===== WORKING DATA =====
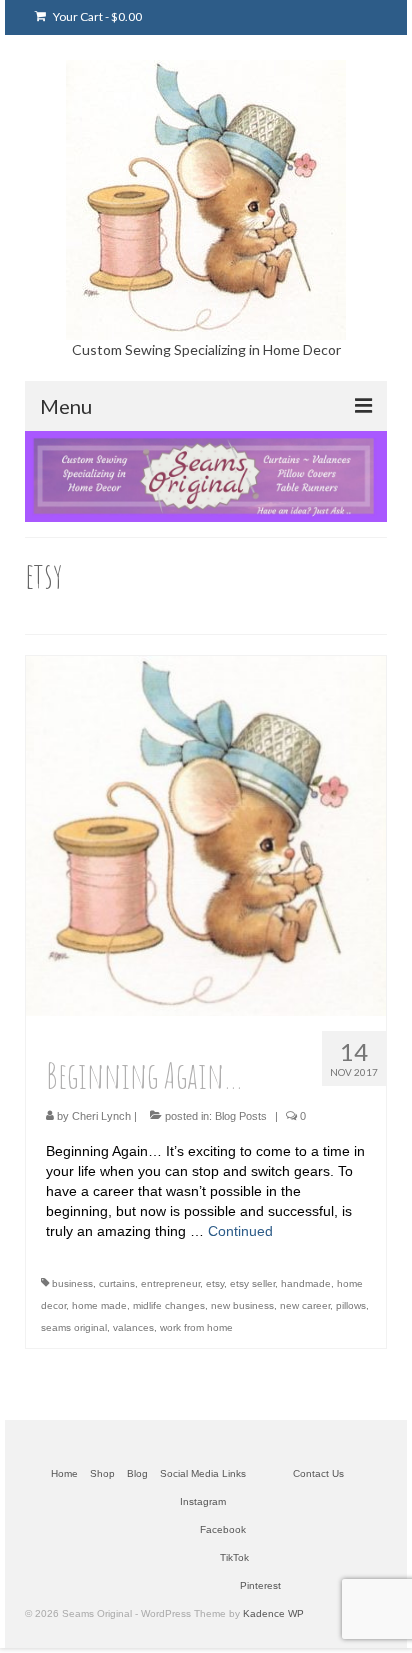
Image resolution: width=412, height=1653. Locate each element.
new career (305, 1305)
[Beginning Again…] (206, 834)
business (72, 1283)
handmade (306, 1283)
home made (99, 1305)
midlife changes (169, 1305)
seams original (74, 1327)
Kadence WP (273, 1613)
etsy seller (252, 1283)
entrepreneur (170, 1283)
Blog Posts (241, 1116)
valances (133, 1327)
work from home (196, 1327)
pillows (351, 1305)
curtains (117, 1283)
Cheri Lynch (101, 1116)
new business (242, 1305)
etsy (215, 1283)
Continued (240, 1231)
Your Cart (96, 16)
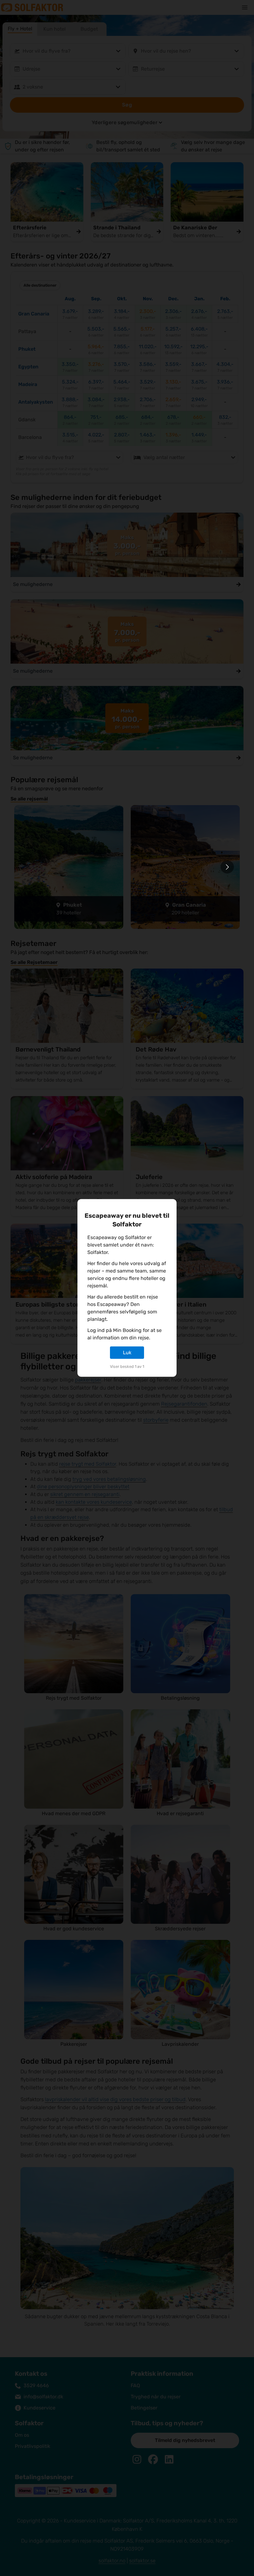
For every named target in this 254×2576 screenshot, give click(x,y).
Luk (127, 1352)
=====
- **EXERCISE DETAILS**: Please restate the lines above exactly, starting at the first line of the data and stopping at the line containing "Kadence WP (273, 1613)", which is included. Omit pictures.

- **EXERCISE SOLUTION**:
Image resolution: width=412, height=1653. Locate each element.
new career (305, 1305)
[Beginning Again…] (206, 834)
business (72, 1283)
handmade (306, 1283)
home made (99, 1305)
midlife changes (169, 1305)
seams original (74, 1327)
Kadence WP (273, 1613)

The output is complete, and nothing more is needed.